3.1. Mineral Compositions and TOC Content

The detailed sample information, including lithofacies, TOC contents and mineral composition, was listed in Table 1. Quartz and clay mineral contents are dominant in these samples, accounting for over 70 wt % in the Shahezi shale samples. The clay minerals are the most significant mineral components. The clay minerals mainly consist of mixed illite-smectite (66 wt %–79 wt %), illite (13 wt %–23 wt %) and chlorite (9 wt %–13 wt %) in our sample set. The dolomite, pyrite and siderite contents are relatively low.
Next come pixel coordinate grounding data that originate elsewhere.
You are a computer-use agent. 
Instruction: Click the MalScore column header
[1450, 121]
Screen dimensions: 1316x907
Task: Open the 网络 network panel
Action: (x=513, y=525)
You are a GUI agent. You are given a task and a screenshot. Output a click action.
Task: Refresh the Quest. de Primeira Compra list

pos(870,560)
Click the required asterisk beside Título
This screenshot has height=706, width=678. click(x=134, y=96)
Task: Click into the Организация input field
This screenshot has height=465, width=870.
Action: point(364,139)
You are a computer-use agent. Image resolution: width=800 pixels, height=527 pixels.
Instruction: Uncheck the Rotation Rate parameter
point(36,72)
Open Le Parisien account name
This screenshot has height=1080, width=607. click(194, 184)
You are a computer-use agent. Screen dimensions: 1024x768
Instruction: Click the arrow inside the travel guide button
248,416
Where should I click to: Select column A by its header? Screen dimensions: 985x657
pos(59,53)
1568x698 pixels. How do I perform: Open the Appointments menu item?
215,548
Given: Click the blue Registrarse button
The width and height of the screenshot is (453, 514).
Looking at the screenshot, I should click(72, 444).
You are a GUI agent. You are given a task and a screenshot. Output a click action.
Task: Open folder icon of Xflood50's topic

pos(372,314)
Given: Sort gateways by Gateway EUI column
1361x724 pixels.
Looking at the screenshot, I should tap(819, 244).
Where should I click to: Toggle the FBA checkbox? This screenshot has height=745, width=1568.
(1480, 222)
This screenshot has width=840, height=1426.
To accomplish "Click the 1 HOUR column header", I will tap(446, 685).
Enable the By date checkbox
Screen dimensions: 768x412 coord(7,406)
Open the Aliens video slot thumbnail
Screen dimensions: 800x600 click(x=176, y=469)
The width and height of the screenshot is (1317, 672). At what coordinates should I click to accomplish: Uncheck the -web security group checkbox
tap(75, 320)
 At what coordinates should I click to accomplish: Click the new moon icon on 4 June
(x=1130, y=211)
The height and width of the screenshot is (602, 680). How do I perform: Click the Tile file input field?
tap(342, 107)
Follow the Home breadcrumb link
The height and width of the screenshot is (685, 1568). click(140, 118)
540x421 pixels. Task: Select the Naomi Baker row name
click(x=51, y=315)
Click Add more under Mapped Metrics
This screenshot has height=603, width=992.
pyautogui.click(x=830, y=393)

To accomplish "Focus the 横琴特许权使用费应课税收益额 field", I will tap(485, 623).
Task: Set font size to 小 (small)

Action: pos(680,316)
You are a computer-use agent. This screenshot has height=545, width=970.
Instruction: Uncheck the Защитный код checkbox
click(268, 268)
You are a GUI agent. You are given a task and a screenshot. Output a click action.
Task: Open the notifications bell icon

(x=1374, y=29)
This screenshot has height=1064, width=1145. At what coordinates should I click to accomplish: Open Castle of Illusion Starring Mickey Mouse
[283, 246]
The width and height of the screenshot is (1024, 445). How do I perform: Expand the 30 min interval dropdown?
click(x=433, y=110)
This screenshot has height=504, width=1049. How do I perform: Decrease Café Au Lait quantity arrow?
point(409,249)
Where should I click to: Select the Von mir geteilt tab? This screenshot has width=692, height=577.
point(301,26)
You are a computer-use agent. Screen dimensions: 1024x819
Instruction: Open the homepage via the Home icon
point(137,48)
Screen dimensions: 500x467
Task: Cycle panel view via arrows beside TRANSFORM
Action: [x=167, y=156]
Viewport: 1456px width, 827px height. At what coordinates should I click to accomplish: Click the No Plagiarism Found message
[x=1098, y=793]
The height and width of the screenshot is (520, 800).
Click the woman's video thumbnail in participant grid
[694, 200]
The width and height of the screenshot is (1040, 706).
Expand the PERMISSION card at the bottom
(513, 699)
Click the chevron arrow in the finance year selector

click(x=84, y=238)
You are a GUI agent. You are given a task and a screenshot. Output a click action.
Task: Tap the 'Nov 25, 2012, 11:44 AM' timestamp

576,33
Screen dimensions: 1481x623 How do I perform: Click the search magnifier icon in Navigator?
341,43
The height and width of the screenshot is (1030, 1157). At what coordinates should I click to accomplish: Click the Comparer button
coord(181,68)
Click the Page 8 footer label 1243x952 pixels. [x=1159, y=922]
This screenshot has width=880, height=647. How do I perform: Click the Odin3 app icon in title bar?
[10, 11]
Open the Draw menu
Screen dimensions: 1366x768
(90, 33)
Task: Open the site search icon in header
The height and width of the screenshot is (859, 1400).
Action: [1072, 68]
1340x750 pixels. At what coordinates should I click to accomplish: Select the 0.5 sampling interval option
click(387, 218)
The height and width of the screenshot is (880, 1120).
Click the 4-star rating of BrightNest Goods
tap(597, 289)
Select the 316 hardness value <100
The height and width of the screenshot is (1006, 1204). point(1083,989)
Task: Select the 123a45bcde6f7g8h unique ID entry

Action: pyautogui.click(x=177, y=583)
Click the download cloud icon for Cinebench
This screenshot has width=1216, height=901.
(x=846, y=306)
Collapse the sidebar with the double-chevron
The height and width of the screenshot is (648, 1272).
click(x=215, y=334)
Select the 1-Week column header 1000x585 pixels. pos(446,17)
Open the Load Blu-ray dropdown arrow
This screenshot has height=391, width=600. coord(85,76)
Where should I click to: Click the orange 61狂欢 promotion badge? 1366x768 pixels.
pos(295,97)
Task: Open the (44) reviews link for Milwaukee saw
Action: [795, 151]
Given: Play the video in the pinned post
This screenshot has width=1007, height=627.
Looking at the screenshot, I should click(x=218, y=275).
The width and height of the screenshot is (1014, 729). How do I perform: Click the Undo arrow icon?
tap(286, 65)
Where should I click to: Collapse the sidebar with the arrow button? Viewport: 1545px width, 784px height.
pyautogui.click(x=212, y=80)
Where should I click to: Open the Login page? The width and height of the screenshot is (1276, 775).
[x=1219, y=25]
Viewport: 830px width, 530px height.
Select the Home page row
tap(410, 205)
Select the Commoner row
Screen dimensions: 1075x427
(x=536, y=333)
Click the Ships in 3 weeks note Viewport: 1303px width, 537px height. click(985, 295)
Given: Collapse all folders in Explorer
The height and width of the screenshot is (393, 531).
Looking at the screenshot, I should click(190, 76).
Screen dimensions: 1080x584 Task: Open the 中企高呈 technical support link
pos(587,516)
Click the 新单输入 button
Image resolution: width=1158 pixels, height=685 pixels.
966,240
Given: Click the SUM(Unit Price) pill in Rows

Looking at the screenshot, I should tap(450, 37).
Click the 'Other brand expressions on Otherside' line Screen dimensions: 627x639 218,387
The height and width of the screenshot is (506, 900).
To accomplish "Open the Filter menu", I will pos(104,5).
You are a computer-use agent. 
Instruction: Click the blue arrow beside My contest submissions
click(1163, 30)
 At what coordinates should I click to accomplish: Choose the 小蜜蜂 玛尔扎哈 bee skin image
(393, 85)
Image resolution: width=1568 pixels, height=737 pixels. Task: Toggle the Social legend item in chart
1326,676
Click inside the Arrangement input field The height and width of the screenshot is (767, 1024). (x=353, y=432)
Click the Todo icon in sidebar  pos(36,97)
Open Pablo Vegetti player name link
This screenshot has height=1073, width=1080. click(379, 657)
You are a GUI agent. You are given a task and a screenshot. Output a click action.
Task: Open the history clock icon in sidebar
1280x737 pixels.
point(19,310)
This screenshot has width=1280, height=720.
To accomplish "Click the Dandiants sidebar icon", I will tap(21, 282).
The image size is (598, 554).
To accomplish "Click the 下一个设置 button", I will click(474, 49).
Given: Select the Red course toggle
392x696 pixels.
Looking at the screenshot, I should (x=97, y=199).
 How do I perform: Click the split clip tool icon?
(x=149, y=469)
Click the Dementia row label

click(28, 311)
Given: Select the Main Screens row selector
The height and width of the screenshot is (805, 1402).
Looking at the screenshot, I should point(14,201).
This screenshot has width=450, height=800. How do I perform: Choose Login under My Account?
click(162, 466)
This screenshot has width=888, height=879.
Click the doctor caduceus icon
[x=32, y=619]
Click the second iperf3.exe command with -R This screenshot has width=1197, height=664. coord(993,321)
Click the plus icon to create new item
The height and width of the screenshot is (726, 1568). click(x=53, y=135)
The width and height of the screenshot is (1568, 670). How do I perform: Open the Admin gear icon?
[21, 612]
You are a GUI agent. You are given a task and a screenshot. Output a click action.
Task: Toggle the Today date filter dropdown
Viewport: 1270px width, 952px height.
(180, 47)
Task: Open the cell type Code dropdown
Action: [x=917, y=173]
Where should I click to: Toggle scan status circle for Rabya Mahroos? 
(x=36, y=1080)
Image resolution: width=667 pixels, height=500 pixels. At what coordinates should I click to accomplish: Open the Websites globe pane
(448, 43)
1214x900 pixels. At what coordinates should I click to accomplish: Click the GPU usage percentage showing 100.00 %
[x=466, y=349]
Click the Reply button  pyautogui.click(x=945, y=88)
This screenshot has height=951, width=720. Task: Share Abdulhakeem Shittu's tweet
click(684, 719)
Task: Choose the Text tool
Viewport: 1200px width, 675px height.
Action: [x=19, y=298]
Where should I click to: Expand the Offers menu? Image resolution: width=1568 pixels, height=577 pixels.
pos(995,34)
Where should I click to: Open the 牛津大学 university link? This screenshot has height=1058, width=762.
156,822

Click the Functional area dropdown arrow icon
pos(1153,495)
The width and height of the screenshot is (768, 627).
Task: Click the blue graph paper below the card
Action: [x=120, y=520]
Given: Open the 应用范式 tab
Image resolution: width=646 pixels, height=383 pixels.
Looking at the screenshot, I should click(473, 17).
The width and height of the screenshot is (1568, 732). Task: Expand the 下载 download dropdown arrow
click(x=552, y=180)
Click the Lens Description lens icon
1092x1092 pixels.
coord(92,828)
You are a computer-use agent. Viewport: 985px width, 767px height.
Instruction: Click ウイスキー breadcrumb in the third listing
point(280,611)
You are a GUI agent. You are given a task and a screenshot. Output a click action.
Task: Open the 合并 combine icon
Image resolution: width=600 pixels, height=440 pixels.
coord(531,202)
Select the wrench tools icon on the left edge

Three lithofacies, including argillaceous shale, siliceous shale and calcareous shale, are classified on the basis of the core logging of the Jilin oil field Branch and verified by bulk XRD results. The TOC contents range from 1.09 wt % to 4.75 wt %, with an average of 2.841 wt % in the samples.

3.2. Pore characterization

3.2.1. FE-SEM Imaging and Image Processing Analysis

The FE-SEM images show pore characteristics in the Shahezi shale samples with different lithofacies (TS-6-4, TS-6-5 and TS-6-7). According to the classification scheme proposed by Loucks et al. [1], organic matter (OM) pores and interparticle pores (interP pores) between clay flakes are dominant in the Shahezi shales. OM pores are observed in siliceous shale samples and these pores are elliptical, bubble-like, irregular (Figure 2a–c) in shape. Many OM pores display better connectivity in 3D dimensions (Figure 2a). OM surrounded by rigid mineral grains could be protected from compaction and well preserved (Figure 2b).
InterP pores are commonly observed between illite flakes and chlorite in Shahezi shale samples (Figure 2d,e). A few larger-sized interP pores between quartz grains were observed as well (Figure 2f). InterP pores connected to OM pores could serve as a significant migration pathway for shale gas [1]. Shale gas is expected to flow along the most conductive pathway associated with the connected pores [64].
A few intraparticle pores (intraP pores) can be observed in the Shahezi shales (Figure 2g–i), which are primary formed due to the dissolution of chemically unstable minerals, such as carbonate and feldspar [1].
An image processing analysis were performed on the FE-SEM images of the Shahezi shales (Figure 2) using Image-Pro Plus software [66]. The results of the image processing include the pore number, pore width and fractal dimension, all listed in Table 2. In total, 869 pores, including OM pores, interP pores and intraP pores, were extracted from the FE-SEM images (Figure 2).
For the siliceous shale sample (TS-6-4), interP pores contribute the highest percentage in the total pore systems (53.21%). However, intraP pores contribute the lowest percentage (16.06%). The mean pore sizes of the OM pores, interP pores, and intraP pores are 113.6, 90.1, and 54.2 nm. IntraP pores have the lowest fractal dimension (1.08), while OM pores have the highest value (1.68). For the calcareous shale sample (TS-6-5), no OM pores were extracted from the FE-SEM image (Figure 2g), while 44 interP pores and 25 intraP pores were extracted. The mean pore sizes of the interP pores and intraP pores are 181.7 and 193.1, respectively. Both InterP pores and intraP pores have close fractal dimensions of 1.17 and 1.21. For the argillaceous shale sample (TS-6-7), 582 pores in total were extracted from the images (Figure 2c–e,h,i). InterP pores have the highest percentage of pore numbers (57.73%), while intraP pores contribute the lowest percentage (19.59%). The mean pore sizes of the OM pores, interP pores, and intraP pores are 56.3, 224.6, and 89.3 nm.
Overall, interP pores provide the highest proportion of pore numbers and a relatively larger mean pore size in the studied shale samples. The pores in the studied Shahezi shales are mostly irregular in shape as displayed by the fractal dimension data, which is consistent with previous image processing work [58].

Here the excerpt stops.